→ WRITTEN REQUEST: Render the listing below as a numbered list with the blank lines dropped, and leave the pictures out of your answer.

(Records for locating words and elements)

§ §

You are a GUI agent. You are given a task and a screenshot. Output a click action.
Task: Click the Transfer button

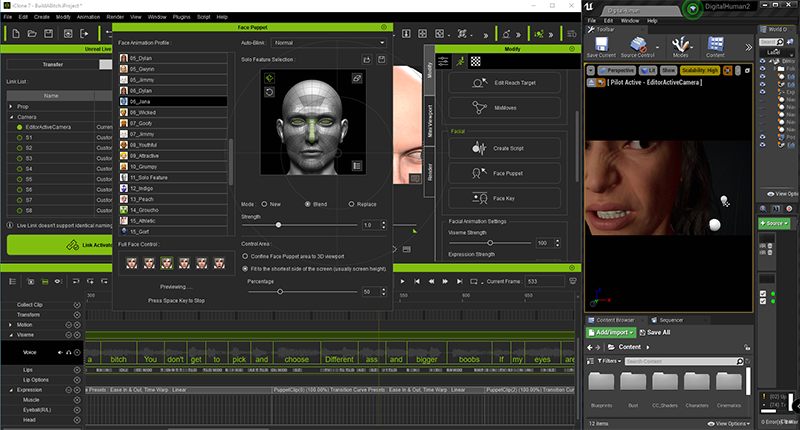(52, 64)
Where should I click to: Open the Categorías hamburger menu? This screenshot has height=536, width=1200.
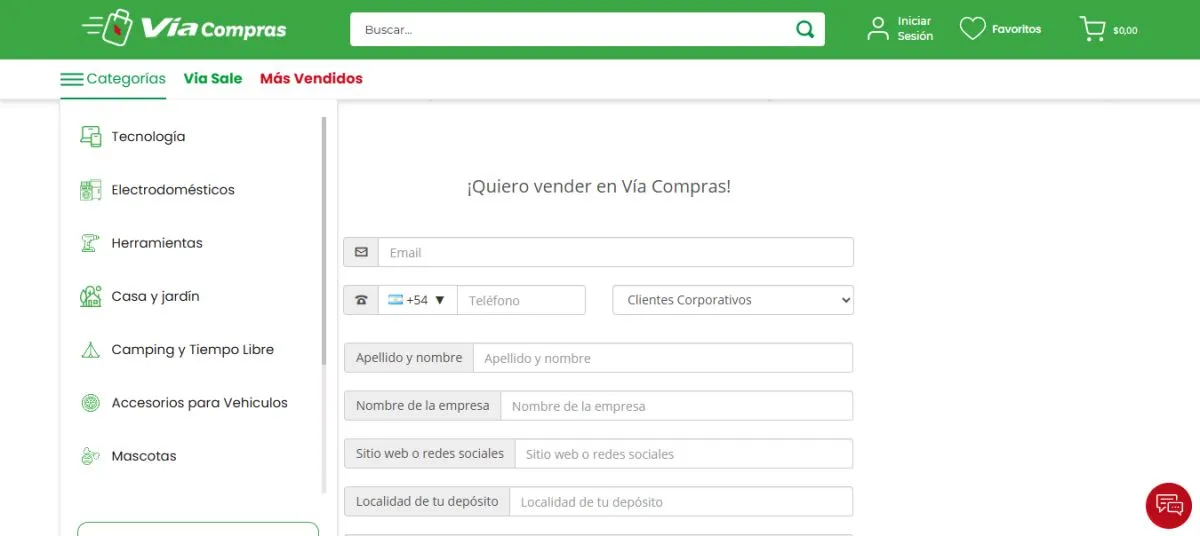point(72,79)
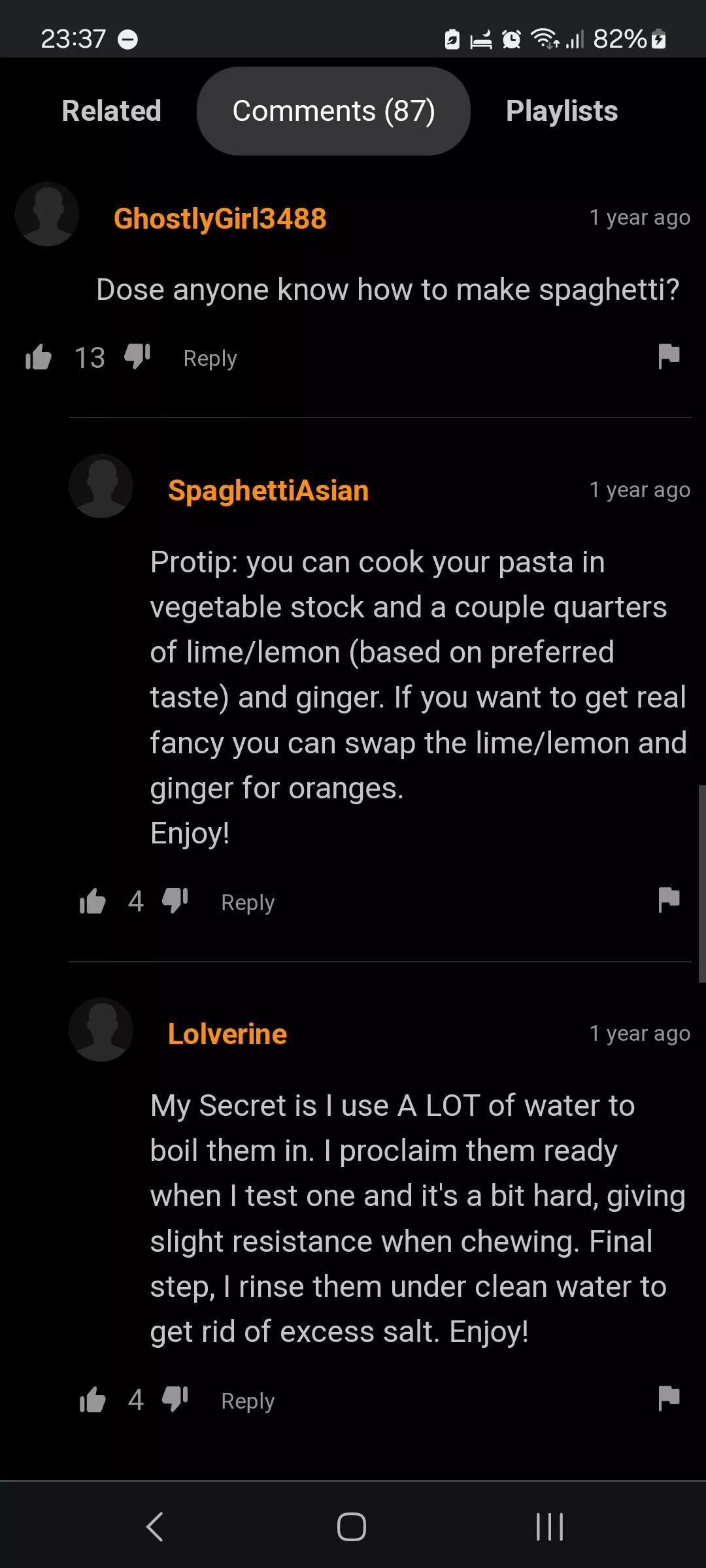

§ §

→ WRITTEN ANSWER:
1. You are a GUI agent. You are given a task and a screenshot. Output a click action.
2. Task: Click the Transfer button
3. (52, 64)
4. Where should I click to: Open the Categorías hamburger menu? This screenshot has height=536, width=1200.
5. point(72,79)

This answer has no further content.